= SHORT PROBLEM 1 =
Summarize the text on the orbbitz.com dispute in two sentences.
= SHORT PROBLEM 2 =
Using the text on the orbbitz.com dispute, explain in one to three sentences why the complaint was denied.

A UDRP complaint for the domain orbbitz.com was denied by a 1 member panel at the National Arbitration Forum.
Complainant, Orbitz Worldwide, LLC represented by CitizenHawk, Inc., filed a complaint for the domain orbbitz.com owned by A Kiansu from Vietnam.
Orbitz waited 11 years to file the complaint and still managed to do a terrible job. The panel seemed to punish Orbitz for doing a copy/paste of the requirements of finding bad faith registration and use but not actually providing any evidence at all.
The disputed domain was registered by Respondent in January 2002. This makes one wonder why complainants get 11 years to file for a complaint while respondent gets only 20 days to respond.
The Panel wondered why a party, especially one represented by an experienced representative didn’t make ANY arguments as to prove bad faith registration and use. To make these arguments on behalf of the complainant it would require the Panel to assume facts not in evidence. Complainant failed to meet its burden of proof of bad faith registration and use under Policy ¶4(a)(iii).
On March 1, 2013, pursuant to Complainant’s request to have the dispute decided by a single-member Panel, the National Arbitration Forum appointed Houston Putnam Lowry, Chartered Arbitrator, as Panelist.

(Item-finding records)

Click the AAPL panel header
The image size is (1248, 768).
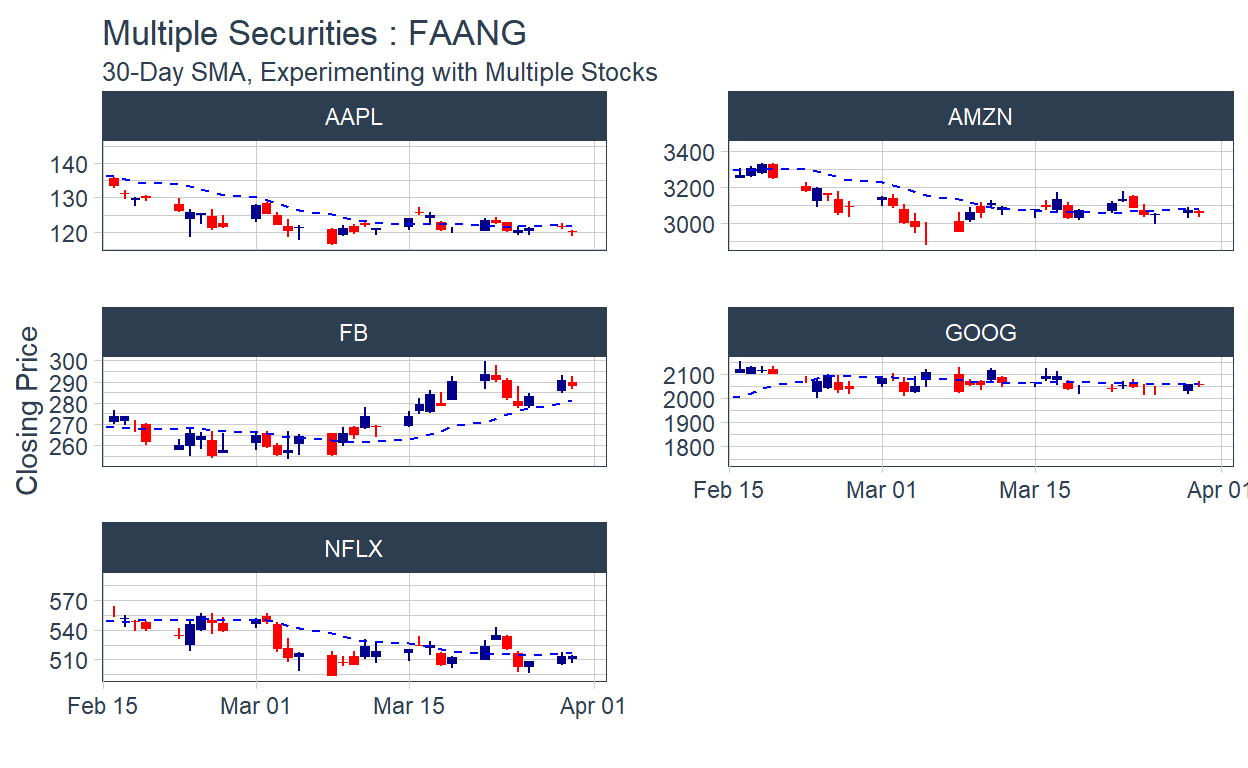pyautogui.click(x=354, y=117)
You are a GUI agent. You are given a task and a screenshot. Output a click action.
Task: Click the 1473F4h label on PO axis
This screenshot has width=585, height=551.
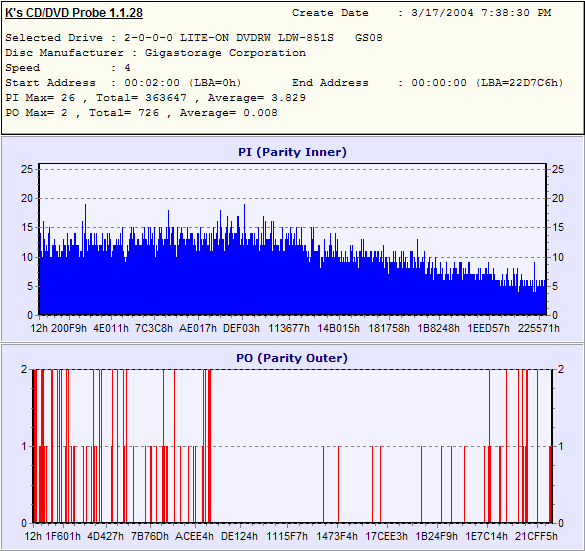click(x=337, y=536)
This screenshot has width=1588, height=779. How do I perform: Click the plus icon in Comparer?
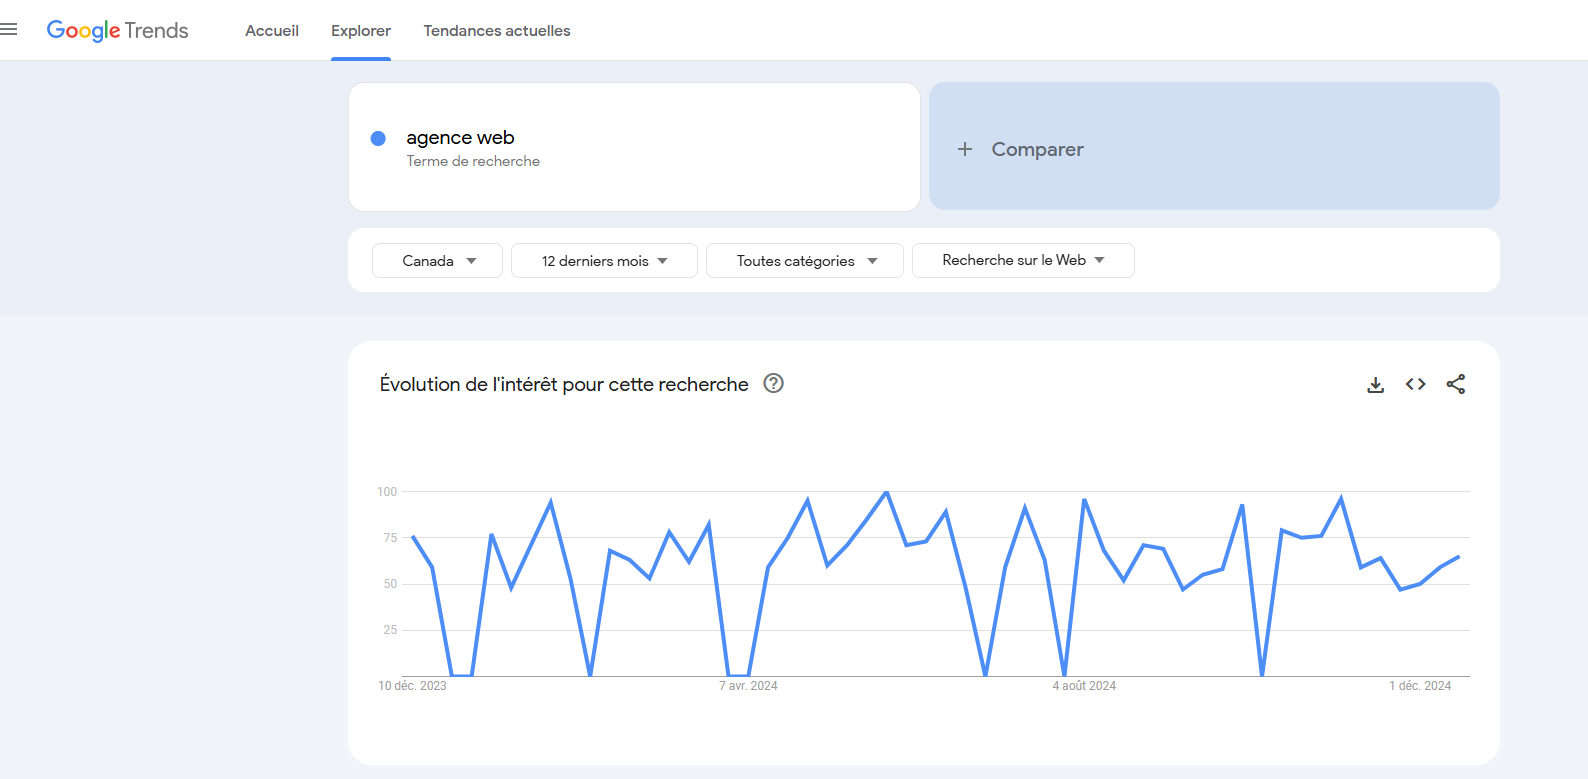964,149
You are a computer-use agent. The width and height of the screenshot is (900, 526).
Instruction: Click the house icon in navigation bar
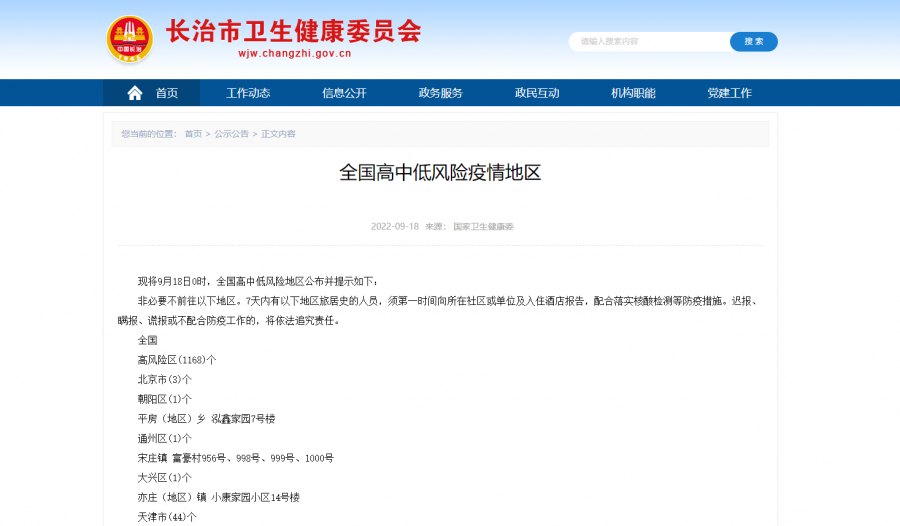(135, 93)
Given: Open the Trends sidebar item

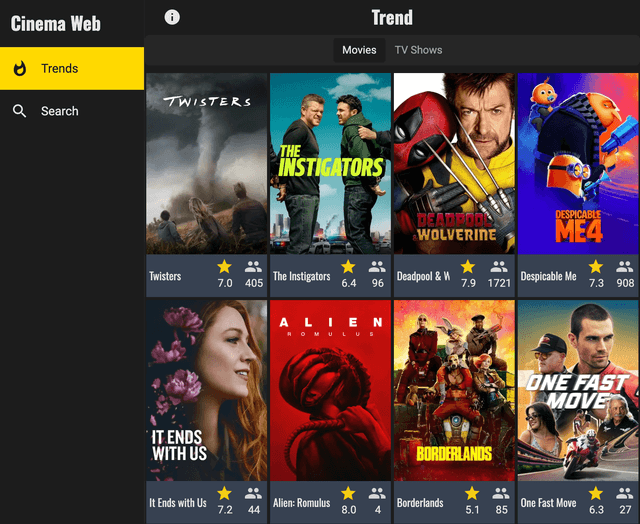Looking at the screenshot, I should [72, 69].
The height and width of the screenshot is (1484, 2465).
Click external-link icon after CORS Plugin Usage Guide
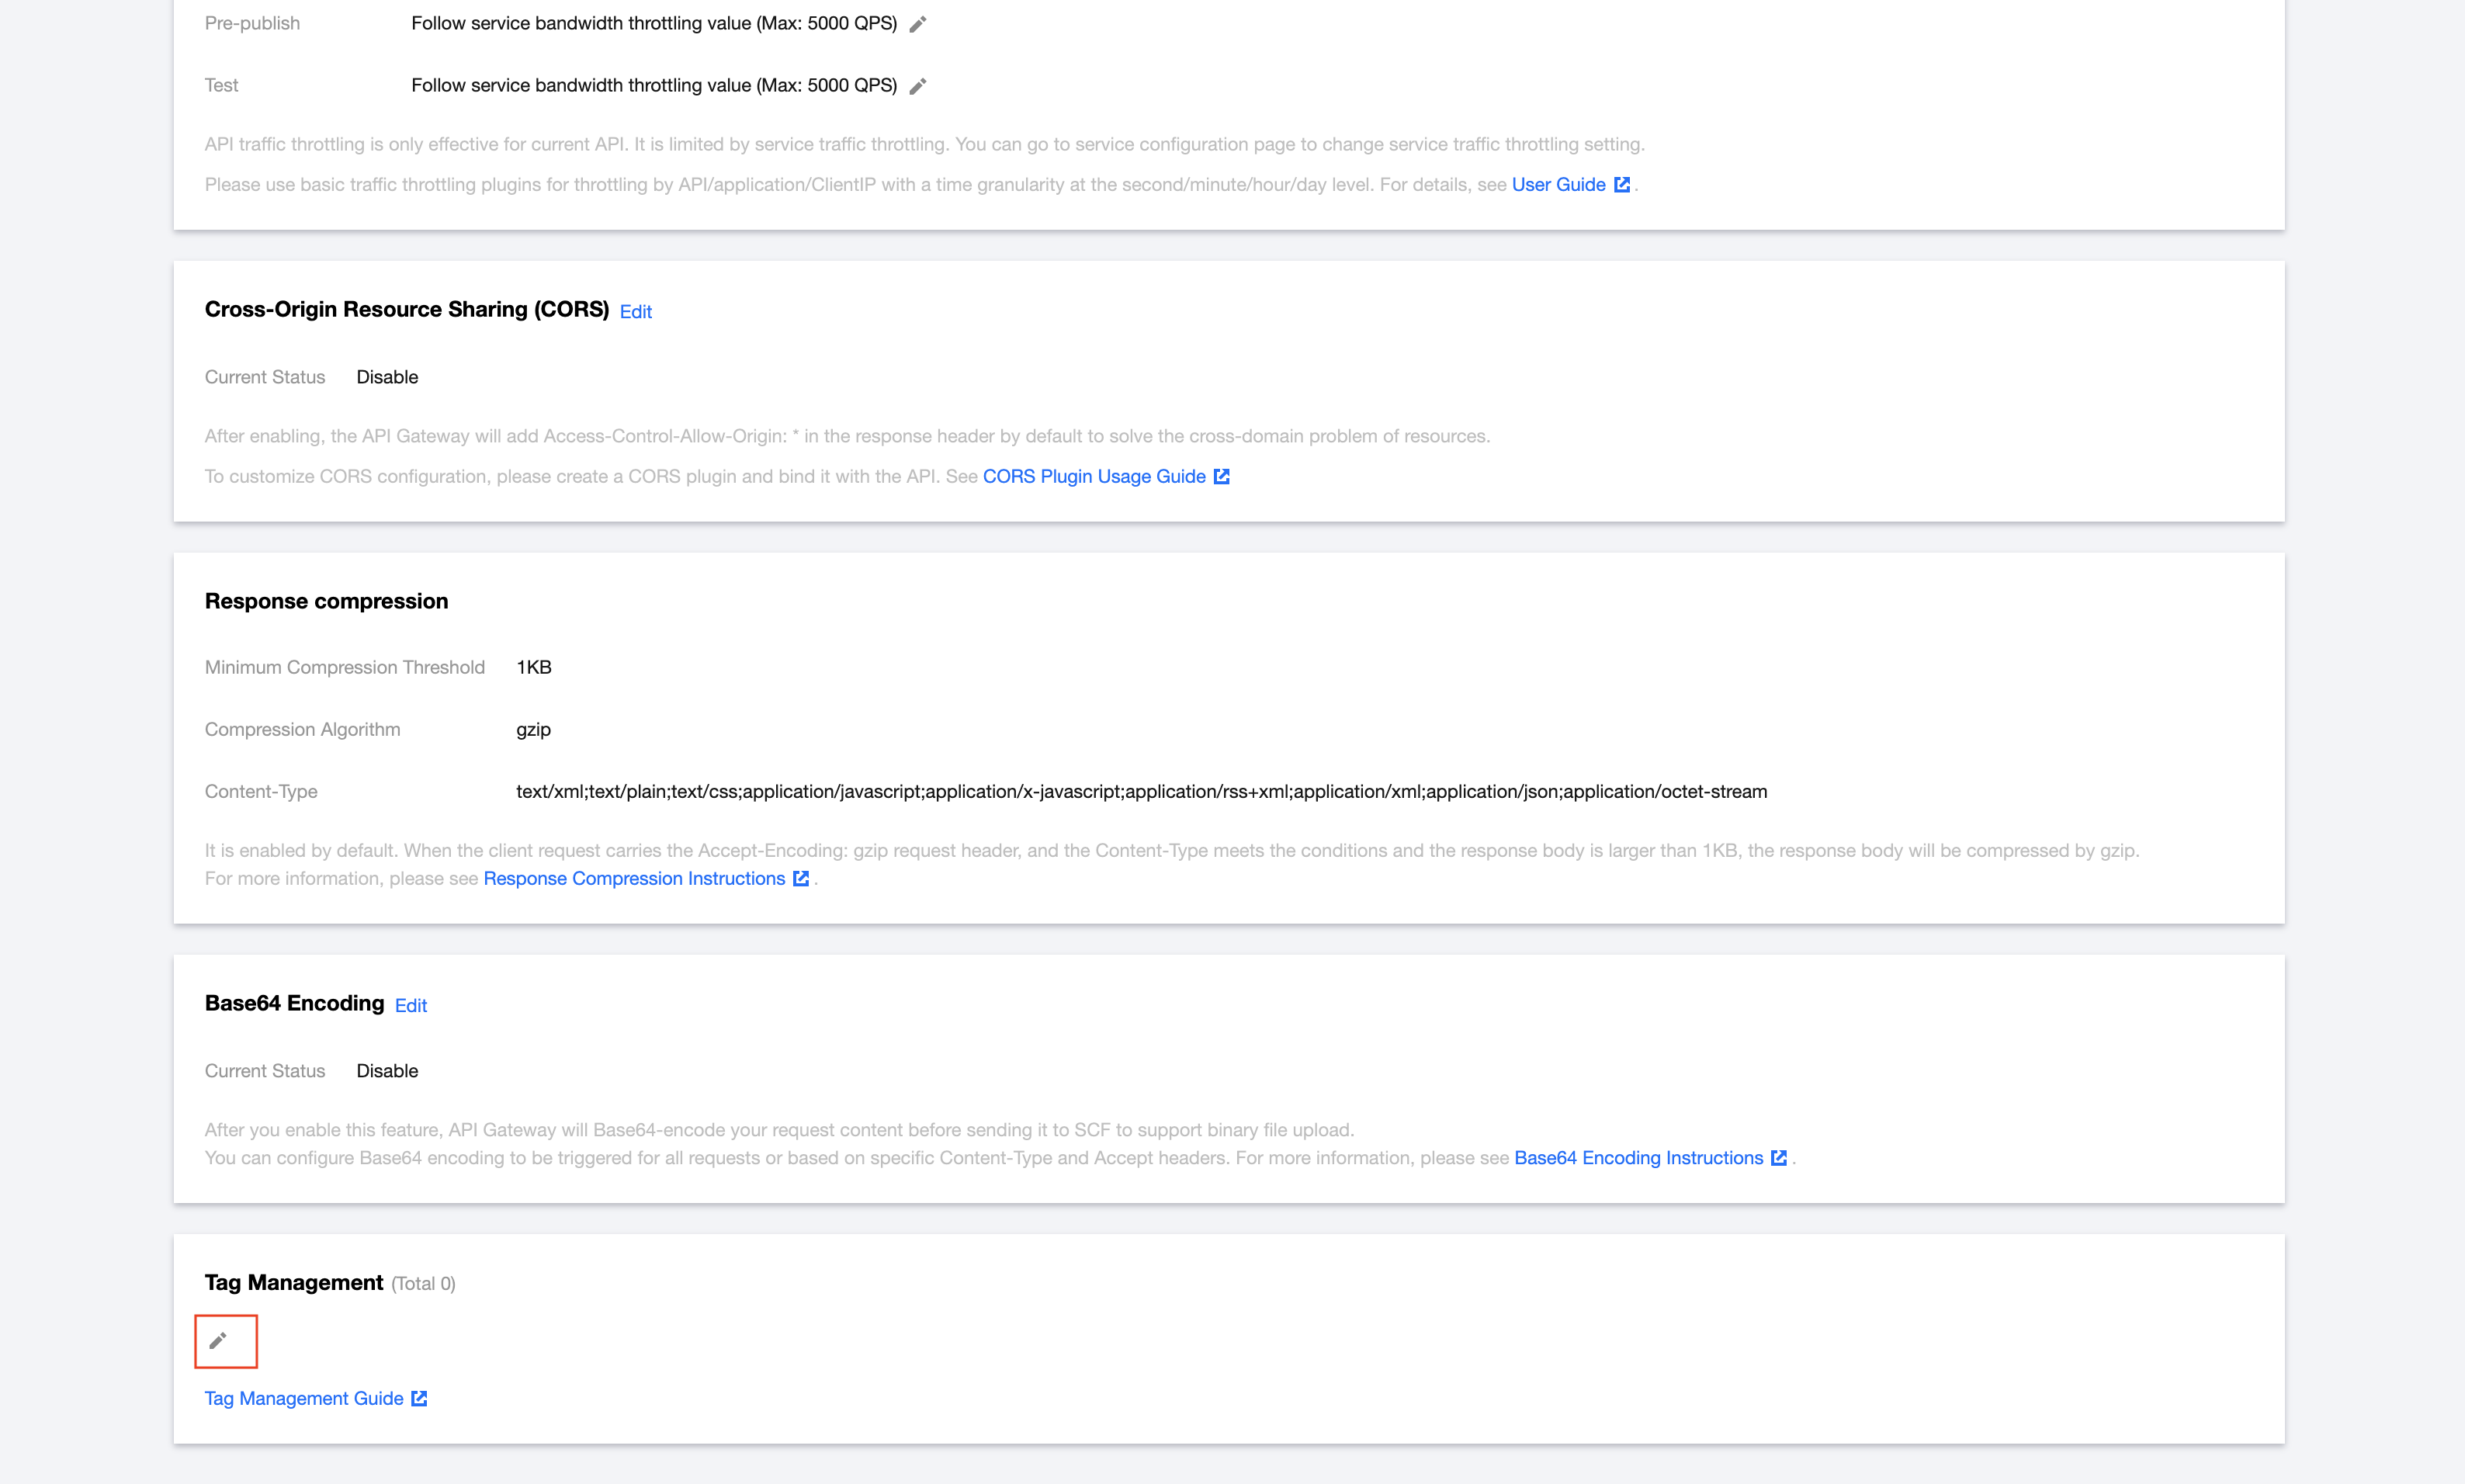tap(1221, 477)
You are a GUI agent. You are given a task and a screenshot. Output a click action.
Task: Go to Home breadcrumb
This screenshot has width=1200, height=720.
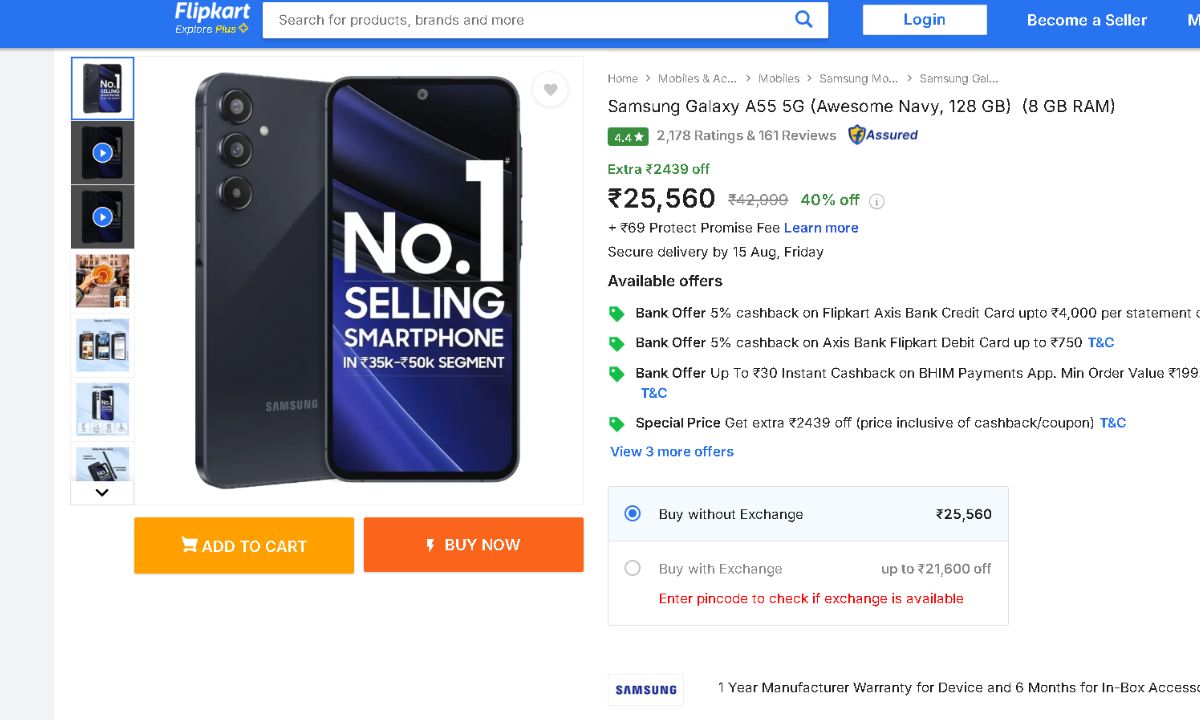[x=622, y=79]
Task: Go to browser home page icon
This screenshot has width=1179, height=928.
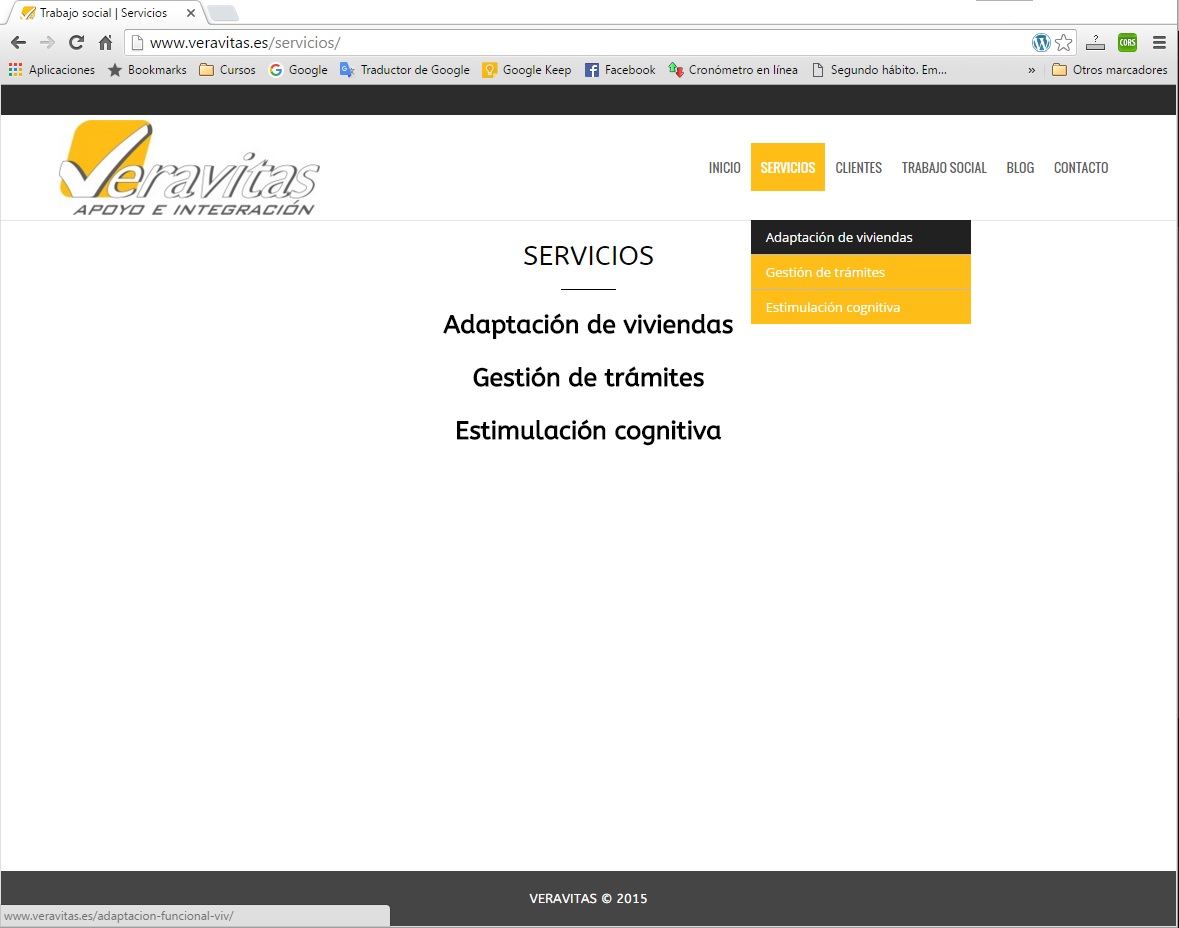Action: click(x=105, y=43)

= TASK ANSWER 1 =
A single-member panel at the National Arbitration Forum denied a UDRP complaint that Orbitz Worldwide, LLC, represented by CitizenHawk, Inc., filed over orbbitz.com, a domain owned by A Kiansu from Vietnam and registered in January 2002. Orbitz waited 11 years to file, and the complaint failed because it copied the requirements for bad faith registration and use without providing any evidence of them.

= TASK ANSWER 2 =
Orbitz made no arguments and gave no evidence to prove bad faith registration and use. It only copied the requirements for that finding. For the panel to make those arguments on Orbitz's behalf, it would have had to assume facts not in evidence, so Orbitz failed to meet its burden of proof under Policy ¶4(a)(iii).